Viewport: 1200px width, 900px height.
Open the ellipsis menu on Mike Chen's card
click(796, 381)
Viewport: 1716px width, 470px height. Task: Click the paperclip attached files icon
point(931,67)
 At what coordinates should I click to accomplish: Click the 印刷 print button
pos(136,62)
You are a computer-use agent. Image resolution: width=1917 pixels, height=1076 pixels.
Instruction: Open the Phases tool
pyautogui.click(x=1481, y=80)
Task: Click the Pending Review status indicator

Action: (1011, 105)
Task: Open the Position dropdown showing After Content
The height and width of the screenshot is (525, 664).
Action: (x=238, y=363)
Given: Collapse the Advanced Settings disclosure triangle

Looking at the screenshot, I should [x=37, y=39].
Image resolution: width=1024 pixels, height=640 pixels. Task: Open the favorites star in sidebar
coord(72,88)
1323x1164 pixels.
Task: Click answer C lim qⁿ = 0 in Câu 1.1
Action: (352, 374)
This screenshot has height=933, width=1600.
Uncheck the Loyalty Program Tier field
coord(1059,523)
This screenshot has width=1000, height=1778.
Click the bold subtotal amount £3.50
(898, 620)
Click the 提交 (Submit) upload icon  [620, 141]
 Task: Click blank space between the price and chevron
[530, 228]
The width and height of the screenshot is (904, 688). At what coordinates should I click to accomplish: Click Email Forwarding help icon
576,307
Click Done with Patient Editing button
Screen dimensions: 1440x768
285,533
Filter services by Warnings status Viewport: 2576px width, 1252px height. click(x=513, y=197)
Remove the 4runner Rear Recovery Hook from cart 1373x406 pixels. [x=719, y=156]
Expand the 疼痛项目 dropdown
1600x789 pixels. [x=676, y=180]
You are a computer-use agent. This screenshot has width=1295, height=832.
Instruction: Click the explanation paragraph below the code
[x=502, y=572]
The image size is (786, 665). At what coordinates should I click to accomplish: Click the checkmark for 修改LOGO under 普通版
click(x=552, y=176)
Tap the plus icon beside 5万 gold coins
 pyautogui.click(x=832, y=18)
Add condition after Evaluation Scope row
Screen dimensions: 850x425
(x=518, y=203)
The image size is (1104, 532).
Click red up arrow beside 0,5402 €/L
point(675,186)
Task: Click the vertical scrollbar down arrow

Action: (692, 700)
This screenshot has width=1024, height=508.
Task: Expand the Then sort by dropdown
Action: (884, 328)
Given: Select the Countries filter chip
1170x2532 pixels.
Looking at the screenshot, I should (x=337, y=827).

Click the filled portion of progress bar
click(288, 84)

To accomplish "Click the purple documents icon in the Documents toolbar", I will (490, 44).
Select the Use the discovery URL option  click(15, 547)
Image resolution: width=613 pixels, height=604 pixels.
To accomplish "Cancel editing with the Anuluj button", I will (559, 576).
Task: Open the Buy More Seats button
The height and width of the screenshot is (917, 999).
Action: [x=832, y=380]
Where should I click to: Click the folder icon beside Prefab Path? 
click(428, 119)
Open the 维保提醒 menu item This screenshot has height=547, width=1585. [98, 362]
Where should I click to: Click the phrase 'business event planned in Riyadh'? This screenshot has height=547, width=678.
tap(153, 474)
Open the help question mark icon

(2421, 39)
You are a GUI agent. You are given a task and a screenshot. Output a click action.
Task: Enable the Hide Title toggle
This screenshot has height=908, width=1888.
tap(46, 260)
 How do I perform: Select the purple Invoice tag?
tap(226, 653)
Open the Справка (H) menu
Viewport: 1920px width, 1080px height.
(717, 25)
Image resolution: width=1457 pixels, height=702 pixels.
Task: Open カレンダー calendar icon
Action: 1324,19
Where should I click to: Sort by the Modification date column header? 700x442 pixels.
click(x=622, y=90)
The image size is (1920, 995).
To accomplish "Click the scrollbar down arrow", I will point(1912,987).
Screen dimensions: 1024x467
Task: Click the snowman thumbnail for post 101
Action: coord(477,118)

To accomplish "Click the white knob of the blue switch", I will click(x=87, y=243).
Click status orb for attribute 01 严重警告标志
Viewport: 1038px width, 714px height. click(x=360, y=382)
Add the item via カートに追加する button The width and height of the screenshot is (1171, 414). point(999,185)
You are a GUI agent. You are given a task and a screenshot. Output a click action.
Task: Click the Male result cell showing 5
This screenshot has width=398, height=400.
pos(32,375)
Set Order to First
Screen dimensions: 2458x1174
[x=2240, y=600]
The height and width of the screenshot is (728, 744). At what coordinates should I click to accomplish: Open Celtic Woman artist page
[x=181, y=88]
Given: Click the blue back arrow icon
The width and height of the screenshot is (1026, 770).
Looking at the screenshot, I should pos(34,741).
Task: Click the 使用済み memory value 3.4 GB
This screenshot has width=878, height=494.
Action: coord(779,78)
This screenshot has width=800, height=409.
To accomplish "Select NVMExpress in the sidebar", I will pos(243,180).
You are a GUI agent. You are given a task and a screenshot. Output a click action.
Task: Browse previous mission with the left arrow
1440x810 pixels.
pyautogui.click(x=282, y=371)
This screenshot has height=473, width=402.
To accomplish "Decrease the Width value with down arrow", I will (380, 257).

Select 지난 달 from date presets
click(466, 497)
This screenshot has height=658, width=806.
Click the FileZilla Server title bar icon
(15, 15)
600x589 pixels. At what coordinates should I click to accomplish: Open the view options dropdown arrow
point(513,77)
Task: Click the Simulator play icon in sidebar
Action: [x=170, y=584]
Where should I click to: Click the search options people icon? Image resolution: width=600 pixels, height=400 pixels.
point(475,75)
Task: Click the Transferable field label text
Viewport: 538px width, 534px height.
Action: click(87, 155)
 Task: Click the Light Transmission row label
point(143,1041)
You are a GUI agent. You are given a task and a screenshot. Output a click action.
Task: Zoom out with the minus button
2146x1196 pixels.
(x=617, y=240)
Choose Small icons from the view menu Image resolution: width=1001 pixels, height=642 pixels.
------------------------------------
[Stated task]: Pick out each line of the records that contains the word "status" and copy those lines.

[Final result]:
Task: Click the Pending Review status indicator
Filter services by Warnings status Viewport: 2576px width, 1252px height. click(x=513, y=197)
Click status orb for attribute 01 严重警告标志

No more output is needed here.